## Exercise prompt
Reply with exactly the lines from the one that contains "The width and height of the screenshot is (1024, 432)." through the last line of the records below, and with no other lines.

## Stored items
>>>

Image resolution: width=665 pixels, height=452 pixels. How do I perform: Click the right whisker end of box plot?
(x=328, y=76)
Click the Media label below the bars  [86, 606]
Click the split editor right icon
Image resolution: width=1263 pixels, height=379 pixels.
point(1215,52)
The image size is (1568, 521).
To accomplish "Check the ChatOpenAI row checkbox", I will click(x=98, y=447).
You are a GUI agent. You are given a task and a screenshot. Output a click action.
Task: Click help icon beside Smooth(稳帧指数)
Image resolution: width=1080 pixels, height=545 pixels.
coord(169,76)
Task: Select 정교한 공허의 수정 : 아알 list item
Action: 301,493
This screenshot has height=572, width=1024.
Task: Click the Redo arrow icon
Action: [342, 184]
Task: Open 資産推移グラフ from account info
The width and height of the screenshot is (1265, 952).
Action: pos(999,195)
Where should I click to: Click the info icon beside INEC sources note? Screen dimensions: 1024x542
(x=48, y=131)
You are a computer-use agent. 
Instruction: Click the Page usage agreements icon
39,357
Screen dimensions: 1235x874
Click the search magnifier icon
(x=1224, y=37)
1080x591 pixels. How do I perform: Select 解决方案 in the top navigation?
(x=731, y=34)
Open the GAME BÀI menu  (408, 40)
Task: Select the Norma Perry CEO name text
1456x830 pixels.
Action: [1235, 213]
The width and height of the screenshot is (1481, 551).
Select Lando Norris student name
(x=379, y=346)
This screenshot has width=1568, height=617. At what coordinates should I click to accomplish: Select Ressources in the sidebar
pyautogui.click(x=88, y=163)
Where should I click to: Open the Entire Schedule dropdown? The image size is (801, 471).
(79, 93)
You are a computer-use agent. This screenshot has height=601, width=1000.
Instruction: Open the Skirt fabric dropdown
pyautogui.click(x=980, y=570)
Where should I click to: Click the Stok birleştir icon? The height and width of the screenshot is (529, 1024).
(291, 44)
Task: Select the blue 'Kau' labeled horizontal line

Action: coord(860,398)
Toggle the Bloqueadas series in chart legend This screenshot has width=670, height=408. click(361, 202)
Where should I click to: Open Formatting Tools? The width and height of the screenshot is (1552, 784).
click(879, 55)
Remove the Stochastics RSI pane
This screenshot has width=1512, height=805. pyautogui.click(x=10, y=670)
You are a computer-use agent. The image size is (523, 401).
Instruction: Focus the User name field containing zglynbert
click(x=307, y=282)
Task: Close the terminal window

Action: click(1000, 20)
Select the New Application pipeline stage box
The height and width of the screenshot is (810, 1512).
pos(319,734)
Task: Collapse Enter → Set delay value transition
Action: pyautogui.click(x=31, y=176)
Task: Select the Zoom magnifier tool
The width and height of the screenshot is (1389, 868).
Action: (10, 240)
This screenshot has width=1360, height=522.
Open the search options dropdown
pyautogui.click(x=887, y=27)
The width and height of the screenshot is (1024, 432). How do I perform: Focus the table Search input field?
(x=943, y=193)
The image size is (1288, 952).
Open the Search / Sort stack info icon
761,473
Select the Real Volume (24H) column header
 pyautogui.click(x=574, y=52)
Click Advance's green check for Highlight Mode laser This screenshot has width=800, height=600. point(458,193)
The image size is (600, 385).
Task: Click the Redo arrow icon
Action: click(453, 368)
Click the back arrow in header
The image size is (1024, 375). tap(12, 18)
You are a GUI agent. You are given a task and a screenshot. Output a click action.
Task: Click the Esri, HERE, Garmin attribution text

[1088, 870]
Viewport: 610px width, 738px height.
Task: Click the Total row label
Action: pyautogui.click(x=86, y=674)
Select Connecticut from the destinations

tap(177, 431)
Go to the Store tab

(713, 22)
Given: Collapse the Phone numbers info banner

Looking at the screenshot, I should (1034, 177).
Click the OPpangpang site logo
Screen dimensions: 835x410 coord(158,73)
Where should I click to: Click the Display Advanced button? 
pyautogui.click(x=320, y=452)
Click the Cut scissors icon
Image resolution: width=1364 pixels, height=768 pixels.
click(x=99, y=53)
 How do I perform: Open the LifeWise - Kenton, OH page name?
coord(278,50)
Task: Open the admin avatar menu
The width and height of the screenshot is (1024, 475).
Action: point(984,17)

<<<

## Written reply
The width and height of the screenshot is (1024, 432). How do I perform: Focus the table Search input field?
(x=943, y=193)
The image size is (1288, 952).
Open the Search / Sort stack info icon
761,473
Select the Real Volume (24H) column header
 pyautogui.click(x=574, y=52)
Click Advance's green check for Highlight Mode laser This screenshot has width=800, height=600. point(458,193)
The image size is (600, 385).
Task: Click the Redo arrow icon
Action: click(453, 368)
Click the back arrow in header
The image size is (1024, 375). tap(12, 18)
You are a GUI agent. You are given a task and a screenshot. Output a click action.
Task: Click the Esri, HERE, Garmin attribution text

[1088, 870]
Viewport: 610px width, 738px height.
Task: Click the Total row label
Action: pyautogui.click(x=86, y=674)
Select Connecticut from the destinations

tap(177, 431)
Go to the Store tab

(713, 22)
Given: Collapse the Phone numbers info banner

Looking at the screenshot, I should (1034, 177).
Click the OPpangpang site logo
Screen dimensions: 835x410 coord(158,73)
Where should I click to: Click the Display Advanced button? 
pyautogui.click(x=320, y=452)
Click the Cut scissors icon
Image resolution: width=1364 pixels, height=768 pixels.
click(x=99, y=53)
 How do I perform: Open the LifeWise - Kenton, OH page name?
coord(278,50)
Task: Open the admin avatar menu
The width and height of the screenshot is (1024, 475).
Action: point(984,17)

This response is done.